Alcuni brand sostenibili di abbigliamento sportivo
Ecco alcuni brand sostenibili che hanno deciso di focalizzarsi sull’abbigliamento sportivo.
Be.GiN, linea di abbigliamento sportivo di CasaGin, brand italiano di moda sostenibile, composta da tre collezioni: Be.Life, realizzata interamente con un materiale a biodegradabilità accelerata chiamato green performing 2.0; Be.Eco, realizzato in econyl, nylon rigenerato dalle reti da pesca e Be.Performance, che abbina la tecnologia dei tessuti con trama a rete delle fibre rigenerate al tessuto green performing 2.0.
Margareth and hermione marchio austriaco che realizza abbigliamento sportivo riciclando le reti da pesca. Tutta la filiera produttiva è sostenibile e i materiali sono certificati.
Licia Florio brand milanese sostenibile, produce prodotti zero waste ed in materiali riciclati. Le stoffe sono tinte con la tecnologia Bluesign, cioè senza l’uso di agenti chimici dannosi.
Patagonia offre una vasta gamma di capi creati con materiali riciclati e in fabbriche certificate fair-trade. Il brand rende possibile far riparare e riciclare in nuove fibre il proprio capo Patagonia in negozio.
Iroon roots produce capi che non contengono microplastiche, utilizzando la fibra di eucalipto e la canapa.
Girlfriend collective, che utilizza la plastica recuperata dal mare e attraverso il suo programma ReGirlfriend offre piani di riciclo che contribuiscono ad un sistema circolare, scomponendo i vecchi capi, riciclando il vecchio filato di poliestere in un nuovo filato e mischiandolo con il nuovo filato di poliestere riciclato.

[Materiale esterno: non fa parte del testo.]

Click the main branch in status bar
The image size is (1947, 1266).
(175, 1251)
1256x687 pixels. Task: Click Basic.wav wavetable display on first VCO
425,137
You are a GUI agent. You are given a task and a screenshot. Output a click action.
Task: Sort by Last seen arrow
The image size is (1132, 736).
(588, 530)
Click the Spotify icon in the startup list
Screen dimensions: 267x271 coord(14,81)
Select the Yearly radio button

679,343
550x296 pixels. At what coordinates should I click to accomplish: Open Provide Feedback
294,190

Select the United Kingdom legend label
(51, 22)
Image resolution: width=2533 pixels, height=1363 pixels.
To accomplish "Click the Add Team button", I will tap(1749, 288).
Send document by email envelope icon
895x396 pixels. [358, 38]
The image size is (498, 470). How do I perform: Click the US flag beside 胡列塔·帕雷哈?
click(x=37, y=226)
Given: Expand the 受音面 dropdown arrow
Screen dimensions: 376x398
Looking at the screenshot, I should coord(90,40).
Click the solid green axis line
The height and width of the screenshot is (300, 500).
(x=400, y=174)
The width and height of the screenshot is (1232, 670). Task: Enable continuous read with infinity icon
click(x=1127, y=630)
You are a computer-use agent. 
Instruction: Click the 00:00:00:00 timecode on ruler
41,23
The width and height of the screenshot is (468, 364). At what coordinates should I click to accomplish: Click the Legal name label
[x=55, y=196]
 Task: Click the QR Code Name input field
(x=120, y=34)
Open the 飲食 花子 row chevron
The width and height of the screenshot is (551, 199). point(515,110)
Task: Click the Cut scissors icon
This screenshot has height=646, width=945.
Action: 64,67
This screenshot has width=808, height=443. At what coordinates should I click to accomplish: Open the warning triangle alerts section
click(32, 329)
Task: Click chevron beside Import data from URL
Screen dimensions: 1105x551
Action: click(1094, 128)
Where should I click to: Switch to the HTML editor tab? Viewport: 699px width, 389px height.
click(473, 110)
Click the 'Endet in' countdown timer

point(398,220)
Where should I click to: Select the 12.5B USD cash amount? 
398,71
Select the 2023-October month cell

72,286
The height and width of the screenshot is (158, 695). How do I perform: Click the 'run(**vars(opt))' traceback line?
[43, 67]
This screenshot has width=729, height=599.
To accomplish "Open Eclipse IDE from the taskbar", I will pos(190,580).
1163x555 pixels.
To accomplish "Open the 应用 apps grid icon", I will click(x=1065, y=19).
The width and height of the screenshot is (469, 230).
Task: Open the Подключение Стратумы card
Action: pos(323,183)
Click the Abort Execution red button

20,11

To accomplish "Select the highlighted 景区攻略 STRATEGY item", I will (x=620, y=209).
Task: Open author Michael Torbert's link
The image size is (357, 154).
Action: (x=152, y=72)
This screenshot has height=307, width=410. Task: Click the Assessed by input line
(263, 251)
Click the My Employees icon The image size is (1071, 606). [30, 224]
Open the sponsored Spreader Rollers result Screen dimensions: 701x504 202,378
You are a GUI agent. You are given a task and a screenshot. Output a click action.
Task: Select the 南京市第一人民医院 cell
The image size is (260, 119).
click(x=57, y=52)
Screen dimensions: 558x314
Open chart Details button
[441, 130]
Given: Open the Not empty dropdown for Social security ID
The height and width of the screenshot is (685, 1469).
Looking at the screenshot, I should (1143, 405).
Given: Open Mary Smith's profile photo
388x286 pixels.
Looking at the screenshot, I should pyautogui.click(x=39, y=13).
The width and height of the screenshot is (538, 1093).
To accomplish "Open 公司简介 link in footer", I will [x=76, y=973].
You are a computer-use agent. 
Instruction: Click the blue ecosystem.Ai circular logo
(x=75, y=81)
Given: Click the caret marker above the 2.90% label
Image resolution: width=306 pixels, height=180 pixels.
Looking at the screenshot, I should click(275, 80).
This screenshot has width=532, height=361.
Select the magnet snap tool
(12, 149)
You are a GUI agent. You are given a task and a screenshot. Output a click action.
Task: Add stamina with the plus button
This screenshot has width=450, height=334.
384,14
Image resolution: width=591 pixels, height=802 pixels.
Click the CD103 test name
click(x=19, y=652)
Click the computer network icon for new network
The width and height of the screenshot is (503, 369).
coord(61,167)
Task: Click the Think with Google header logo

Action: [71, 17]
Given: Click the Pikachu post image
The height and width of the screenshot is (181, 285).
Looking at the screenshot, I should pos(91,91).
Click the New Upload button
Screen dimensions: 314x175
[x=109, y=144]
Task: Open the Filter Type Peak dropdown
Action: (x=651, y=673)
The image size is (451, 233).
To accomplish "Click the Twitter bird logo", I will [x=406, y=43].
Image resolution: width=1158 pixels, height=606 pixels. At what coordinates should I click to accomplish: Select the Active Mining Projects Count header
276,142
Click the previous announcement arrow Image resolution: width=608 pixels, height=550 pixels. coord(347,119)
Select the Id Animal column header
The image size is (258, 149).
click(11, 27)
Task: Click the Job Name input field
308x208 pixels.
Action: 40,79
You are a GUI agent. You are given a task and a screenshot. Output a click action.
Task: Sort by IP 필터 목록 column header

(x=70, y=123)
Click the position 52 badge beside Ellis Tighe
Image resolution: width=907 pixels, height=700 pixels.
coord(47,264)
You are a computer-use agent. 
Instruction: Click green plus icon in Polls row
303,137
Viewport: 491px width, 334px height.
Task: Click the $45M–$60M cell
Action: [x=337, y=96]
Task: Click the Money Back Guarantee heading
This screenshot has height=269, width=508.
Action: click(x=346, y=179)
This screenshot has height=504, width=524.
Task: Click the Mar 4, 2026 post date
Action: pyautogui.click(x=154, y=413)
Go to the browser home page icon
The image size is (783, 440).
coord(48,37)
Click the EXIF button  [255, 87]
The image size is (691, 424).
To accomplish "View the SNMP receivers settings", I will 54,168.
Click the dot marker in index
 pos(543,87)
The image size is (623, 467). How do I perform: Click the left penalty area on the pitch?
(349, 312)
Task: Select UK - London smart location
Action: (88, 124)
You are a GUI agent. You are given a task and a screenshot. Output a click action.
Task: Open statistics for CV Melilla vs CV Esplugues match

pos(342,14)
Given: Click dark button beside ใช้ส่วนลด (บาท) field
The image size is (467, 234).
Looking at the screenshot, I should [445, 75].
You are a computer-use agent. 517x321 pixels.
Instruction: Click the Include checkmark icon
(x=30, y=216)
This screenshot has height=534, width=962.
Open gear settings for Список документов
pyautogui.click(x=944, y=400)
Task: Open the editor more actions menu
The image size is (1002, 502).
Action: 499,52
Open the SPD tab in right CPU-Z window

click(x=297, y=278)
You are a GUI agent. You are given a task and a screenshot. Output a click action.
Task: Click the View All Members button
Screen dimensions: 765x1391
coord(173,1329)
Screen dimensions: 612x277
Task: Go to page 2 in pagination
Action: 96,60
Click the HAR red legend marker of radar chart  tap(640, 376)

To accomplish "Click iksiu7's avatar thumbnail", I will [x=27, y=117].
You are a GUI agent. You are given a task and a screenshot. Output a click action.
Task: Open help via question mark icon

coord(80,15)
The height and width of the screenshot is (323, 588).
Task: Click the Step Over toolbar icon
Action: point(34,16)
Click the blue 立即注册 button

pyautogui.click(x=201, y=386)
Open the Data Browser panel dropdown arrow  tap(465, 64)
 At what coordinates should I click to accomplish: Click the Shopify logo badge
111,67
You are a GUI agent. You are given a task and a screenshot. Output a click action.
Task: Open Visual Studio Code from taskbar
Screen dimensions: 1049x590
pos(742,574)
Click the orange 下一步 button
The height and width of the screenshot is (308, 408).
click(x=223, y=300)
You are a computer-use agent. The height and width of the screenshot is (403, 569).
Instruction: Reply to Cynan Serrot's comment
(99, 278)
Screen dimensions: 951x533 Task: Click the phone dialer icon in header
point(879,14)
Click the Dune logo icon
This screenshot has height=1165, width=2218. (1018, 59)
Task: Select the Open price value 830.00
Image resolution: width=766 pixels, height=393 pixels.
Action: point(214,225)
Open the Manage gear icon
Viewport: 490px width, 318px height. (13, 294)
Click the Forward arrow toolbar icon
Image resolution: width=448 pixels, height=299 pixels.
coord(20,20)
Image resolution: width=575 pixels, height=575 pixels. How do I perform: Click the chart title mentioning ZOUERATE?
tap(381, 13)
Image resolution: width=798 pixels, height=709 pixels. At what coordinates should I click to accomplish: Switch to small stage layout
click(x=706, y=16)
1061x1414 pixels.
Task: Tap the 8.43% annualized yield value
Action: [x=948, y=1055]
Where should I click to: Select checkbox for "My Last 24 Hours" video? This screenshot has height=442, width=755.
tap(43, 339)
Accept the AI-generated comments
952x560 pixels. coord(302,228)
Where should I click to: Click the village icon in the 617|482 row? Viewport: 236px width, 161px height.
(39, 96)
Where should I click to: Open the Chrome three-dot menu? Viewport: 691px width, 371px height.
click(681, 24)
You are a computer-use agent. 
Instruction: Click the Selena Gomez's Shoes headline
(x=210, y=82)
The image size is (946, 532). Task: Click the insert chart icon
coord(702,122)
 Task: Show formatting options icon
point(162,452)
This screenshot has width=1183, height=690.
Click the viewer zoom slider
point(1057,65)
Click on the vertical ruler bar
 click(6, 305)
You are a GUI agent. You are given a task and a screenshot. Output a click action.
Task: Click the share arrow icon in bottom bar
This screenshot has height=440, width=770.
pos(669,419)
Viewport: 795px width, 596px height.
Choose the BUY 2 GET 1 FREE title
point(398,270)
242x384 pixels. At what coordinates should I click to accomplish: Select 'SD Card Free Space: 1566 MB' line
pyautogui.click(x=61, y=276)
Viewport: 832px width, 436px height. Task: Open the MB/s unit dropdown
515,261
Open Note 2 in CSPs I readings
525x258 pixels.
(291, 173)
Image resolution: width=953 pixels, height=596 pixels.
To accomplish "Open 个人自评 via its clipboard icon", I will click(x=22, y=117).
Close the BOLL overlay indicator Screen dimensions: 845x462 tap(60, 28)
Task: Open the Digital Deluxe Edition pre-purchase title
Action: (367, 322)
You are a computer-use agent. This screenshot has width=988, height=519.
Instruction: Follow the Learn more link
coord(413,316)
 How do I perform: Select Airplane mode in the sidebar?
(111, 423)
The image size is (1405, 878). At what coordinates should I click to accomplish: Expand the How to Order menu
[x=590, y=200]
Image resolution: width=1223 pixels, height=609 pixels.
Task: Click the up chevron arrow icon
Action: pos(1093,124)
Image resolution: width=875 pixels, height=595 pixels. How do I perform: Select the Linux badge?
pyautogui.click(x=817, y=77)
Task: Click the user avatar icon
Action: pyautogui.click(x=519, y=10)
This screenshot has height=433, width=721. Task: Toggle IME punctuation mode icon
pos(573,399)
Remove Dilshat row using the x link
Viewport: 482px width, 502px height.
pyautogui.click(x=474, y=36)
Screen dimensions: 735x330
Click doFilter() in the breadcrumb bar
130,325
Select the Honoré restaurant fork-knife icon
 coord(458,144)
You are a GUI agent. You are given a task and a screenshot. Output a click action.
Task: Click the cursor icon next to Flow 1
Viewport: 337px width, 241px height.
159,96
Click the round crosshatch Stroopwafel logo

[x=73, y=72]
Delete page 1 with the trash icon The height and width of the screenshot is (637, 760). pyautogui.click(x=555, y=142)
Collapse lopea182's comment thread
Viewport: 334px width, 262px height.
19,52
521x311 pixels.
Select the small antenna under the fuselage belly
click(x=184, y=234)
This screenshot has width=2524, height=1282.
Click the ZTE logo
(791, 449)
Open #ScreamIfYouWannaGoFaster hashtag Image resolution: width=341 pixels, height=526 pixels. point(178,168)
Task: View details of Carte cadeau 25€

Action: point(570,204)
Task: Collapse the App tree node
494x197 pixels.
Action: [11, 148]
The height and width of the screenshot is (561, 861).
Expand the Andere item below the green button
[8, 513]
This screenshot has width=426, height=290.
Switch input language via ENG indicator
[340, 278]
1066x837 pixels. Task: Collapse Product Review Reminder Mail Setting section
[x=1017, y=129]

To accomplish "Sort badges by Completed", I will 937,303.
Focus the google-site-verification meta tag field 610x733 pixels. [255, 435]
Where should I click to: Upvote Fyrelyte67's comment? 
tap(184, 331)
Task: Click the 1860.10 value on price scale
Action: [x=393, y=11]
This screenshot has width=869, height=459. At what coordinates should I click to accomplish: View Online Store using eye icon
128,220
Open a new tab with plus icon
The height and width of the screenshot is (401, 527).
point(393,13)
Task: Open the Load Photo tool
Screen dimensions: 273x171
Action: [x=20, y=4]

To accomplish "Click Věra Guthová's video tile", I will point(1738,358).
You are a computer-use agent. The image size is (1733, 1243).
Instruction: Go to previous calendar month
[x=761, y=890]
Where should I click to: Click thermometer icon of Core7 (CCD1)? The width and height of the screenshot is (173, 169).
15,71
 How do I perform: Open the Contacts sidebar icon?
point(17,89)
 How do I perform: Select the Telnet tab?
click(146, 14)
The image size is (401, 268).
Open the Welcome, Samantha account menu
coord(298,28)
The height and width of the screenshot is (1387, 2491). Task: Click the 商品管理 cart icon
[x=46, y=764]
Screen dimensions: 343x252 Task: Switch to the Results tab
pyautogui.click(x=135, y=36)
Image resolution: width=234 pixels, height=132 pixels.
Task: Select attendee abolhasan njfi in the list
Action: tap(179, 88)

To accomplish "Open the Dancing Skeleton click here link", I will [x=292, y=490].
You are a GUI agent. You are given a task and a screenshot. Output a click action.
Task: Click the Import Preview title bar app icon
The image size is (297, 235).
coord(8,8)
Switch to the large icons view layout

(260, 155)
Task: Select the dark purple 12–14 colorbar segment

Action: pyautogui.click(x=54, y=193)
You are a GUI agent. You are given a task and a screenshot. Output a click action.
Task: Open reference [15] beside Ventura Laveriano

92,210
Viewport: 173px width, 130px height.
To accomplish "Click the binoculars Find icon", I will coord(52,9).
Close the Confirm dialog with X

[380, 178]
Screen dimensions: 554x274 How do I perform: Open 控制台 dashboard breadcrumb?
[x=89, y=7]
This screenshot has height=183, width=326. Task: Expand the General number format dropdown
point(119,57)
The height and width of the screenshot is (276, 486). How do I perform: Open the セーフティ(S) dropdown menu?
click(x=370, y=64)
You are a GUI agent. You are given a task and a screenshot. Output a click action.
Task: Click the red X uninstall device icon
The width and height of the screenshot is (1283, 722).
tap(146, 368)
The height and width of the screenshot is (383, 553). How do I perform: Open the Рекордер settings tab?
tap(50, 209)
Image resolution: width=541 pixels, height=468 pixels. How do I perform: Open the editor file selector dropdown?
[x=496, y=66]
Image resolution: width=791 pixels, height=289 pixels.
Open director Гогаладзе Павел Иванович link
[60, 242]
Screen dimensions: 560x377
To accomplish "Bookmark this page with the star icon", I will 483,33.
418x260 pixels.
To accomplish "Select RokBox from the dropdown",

Perff studio utilizza tessuti riciclati e ogni paio di leggings è realizzato con 25 bottiglie riciclate.
Colorful standard utilizza cotone biologico certificato e tinture a basso impatto certificate Oeko-Tex.
Nu In abbigliamento composto da materiali riciclati e cotone biologico; il loro packaging è compostabile e certificato Fsc (Forest Stewardship Council), che garantisce albereti di eucalipto ecosostenibili. La certificazione Fsc verifica che i terreni scelti siano idonei.
Ambiletics produce i tessuti riciclando le bottiglie di plastica.
Luna and soul Active è un marchio specializzato in abbigliamento da yoga vegano e che usa solo tinture naturali.